**Raw data:**
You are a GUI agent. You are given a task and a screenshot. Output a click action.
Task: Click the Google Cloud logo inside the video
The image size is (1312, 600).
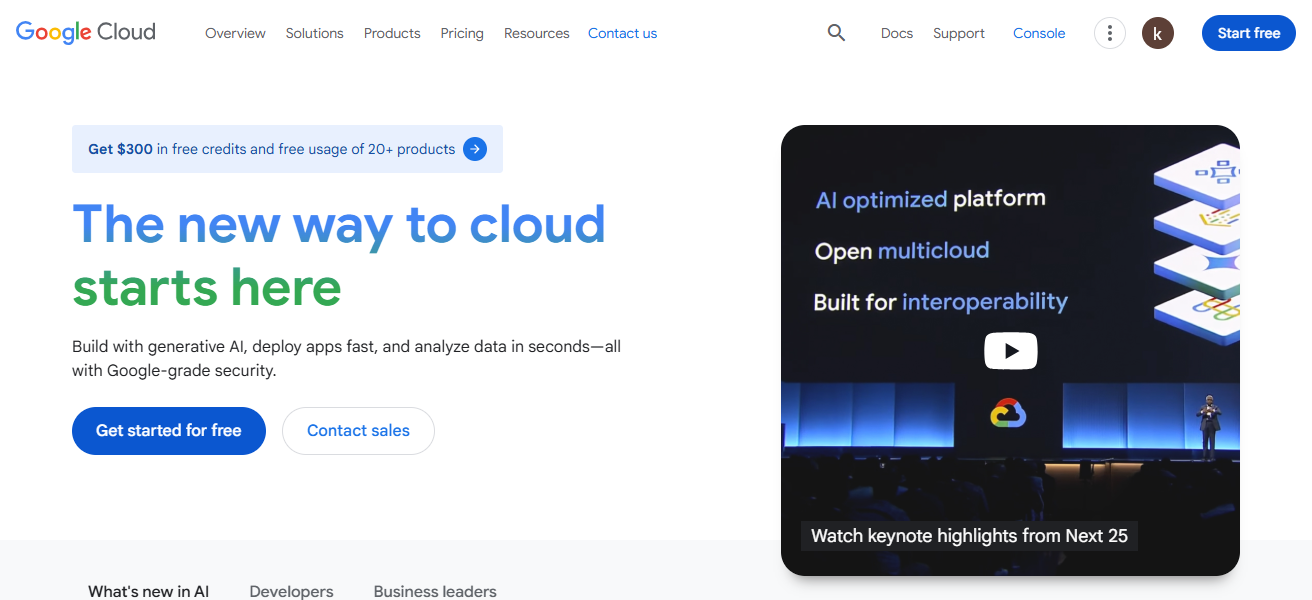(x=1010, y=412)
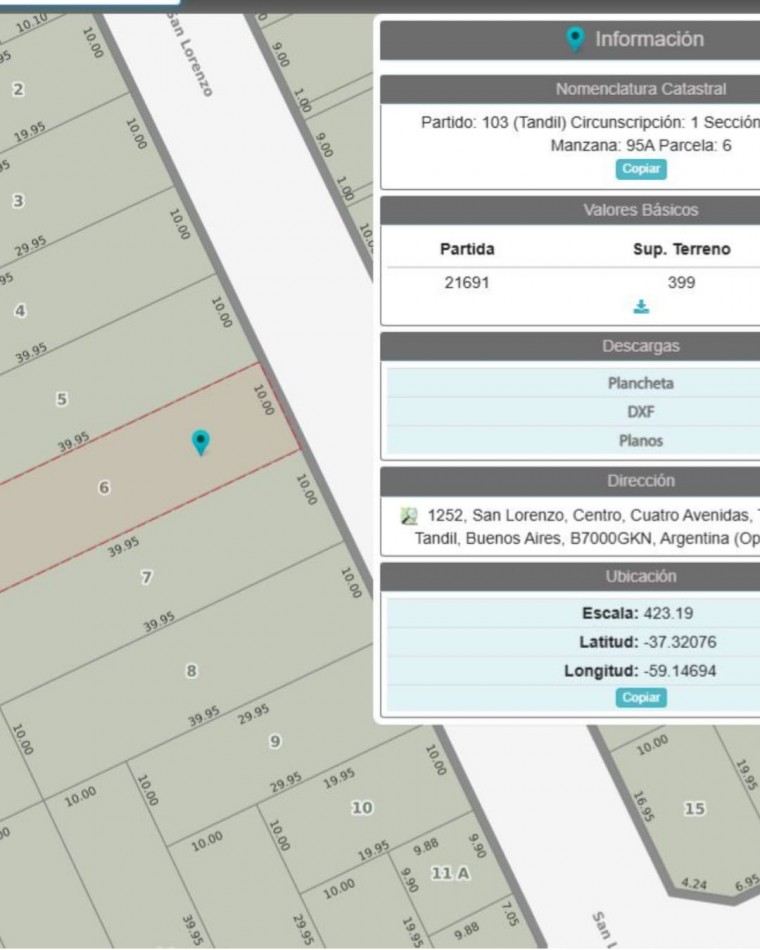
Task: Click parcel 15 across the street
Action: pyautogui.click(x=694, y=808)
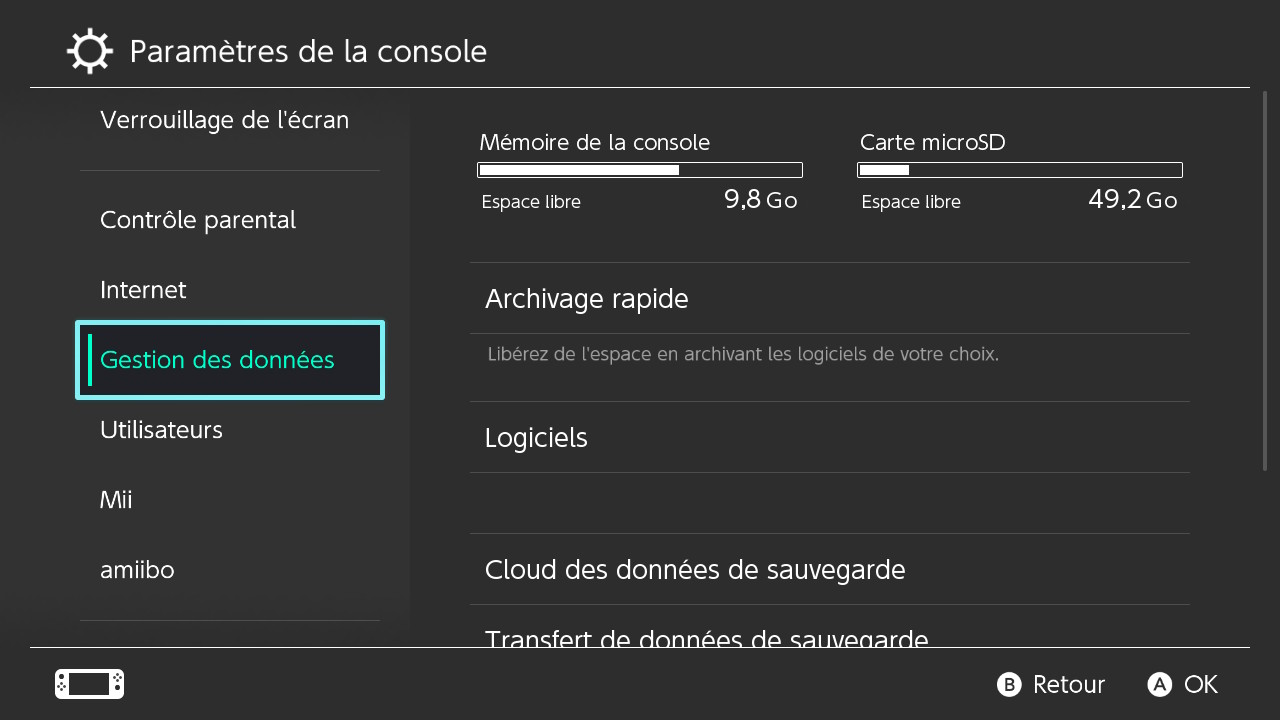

**Exercise:** This task calls for the records to be copied exactly, without pictures.

**Response to this task:**
You are a GUI agent. You are given a task and a screenshot. Output a click action.
Task: Click the Google Cloud logo inside the video
The image size is (1312, 600).
(x=1010, y=412)
Task: Click parcel 15 across the street
Action: pyautogui.click(x=694, y=808)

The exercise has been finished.